Thursday, April 13, 2017

  MARCH HARES MOBILIZE APRIL EARTH DAY MAKEOVER

While Science  notes sociologists  studying the  Woman's March on Washington  view The March for Science as an opportunity to quantify politicization,  Science fails to explain how the event is to be deconvoluted from  Earth Day celebrations that have been taking place on the same day since 1970:
"For most participants, next week’s March for Science (M4S) will be a chance to step away from the lab and join a public outpouring of support for evidence-based science. For sociologist Dana Fisher and a handful of other scientists who do survey research, however, the event will be another day at the office, as they plan to query those attending the demonstrations. 
Fisher studies protests and climate politics. And on 22 April she will be leading a team of 16 faculty members and students from the University of Maryland in College Park who will commute to downtown Washington, D.C., to gather data from the crowd assembled on the National Mall for the flagship U.S. march. Fisher hopes that more than 500 people will complete a two-page survey asking what brought them to the event, their level of political activism, and the nature of their work. 
A different team, led by political sociologist Michael Heaney of the University of Michigan in Ann Arbor, also wants to explore the political identities of the marchers. Their approach will require a six-page survey, and Heaney says he’ll be ecstatic if 250 people wade through it. 

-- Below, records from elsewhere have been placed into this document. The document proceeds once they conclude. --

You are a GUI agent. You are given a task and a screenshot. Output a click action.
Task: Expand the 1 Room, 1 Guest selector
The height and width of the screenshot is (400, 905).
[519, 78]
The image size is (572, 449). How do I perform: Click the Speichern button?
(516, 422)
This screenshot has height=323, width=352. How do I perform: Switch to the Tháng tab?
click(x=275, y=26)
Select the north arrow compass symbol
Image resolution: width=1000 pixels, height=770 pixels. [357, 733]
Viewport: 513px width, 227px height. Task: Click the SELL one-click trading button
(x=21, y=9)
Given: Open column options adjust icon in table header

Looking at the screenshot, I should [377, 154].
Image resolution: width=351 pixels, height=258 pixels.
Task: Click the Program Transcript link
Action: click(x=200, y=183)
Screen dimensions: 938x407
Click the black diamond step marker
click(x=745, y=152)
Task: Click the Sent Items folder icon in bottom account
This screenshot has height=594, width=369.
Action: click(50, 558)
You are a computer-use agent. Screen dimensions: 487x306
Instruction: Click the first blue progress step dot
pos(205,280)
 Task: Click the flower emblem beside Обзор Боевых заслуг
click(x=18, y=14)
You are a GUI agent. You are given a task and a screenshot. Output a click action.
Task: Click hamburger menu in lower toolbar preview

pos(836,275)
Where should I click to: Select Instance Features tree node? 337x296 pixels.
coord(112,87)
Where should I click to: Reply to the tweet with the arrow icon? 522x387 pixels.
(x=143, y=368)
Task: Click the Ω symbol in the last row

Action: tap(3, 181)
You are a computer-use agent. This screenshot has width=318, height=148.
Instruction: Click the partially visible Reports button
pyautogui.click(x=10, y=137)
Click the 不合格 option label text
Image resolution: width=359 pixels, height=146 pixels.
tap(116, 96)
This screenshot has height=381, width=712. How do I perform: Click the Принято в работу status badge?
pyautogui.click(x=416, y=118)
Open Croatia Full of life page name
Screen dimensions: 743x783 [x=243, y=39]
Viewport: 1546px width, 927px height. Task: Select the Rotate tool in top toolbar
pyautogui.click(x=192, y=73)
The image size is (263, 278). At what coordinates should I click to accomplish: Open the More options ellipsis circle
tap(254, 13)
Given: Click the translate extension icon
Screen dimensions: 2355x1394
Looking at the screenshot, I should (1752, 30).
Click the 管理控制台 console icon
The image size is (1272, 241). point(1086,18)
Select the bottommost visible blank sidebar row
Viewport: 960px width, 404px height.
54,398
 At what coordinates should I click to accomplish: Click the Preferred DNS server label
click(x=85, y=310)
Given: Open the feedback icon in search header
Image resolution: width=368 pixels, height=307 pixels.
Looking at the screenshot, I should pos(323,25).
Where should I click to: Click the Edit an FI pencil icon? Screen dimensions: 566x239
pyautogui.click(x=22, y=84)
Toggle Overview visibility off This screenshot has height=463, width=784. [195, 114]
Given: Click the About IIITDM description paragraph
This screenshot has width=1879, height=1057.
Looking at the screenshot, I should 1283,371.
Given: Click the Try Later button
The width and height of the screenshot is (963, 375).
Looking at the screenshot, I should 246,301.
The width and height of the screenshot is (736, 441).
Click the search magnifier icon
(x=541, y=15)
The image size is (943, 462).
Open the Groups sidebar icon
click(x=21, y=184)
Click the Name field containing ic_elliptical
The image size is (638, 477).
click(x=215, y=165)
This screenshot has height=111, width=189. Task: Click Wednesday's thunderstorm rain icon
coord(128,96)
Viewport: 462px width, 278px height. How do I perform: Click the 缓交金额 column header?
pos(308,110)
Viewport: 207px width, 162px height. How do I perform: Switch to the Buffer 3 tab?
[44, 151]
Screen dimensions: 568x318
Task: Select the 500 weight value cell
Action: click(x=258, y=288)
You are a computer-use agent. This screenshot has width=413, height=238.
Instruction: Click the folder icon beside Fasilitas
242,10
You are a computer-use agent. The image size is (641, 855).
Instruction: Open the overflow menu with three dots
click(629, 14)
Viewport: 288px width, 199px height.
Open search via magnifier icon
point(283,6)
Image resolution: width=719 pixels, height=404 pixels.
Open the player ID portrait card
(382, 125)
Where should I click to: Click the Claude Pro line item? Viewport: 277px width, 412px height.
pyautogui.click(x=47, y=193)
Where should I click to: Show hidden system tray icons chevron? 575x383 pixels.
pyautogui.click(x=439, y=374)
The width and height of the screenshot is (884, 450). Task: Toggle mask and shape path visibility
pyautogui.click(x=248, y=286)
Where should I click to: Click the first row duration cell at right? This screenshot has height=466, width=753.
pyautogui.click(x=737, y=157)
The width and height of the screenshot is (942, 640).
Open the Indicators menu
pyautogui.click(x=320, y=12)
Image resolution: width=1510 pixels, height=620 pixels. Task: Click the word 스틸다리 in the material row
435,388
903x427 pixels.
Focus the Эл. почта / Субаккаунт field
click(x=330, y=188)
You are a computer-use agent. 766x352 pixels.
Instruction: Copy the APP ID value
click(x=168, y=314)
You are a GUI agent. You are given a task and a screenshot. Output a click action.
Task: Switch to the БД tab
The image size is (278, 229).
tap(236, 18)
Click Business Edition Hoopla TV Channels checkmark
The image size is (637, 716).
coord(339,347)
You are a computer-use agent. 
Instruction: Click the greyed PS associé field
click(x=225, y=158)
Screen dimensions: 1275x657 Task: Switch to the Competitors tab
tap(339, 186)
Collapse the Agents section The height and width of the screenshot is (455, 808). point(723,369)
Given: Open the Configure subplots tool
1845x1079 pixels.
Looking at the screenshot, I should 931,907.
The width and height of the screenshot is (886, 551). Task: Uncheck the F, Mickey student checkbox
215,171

A third group wants to explore scientific norms, that is, what marchers think is appropriate political behavior by scientists. The four-person team, led by political scientist Michael Xenos of the University of Wisconsin in Madison and deployed by graduate student April Eichmeier, hopes to engage some 200 participants. 
ScienceInsider has also identified a fourth group of researchers who hope to study the march without actually being there in person. The team, from nearby George Mason University (GMU) in Fairfax, Virginia, are asking organizers to help them recruit participants for a survey by sending out a note to the march's email list and social media followers."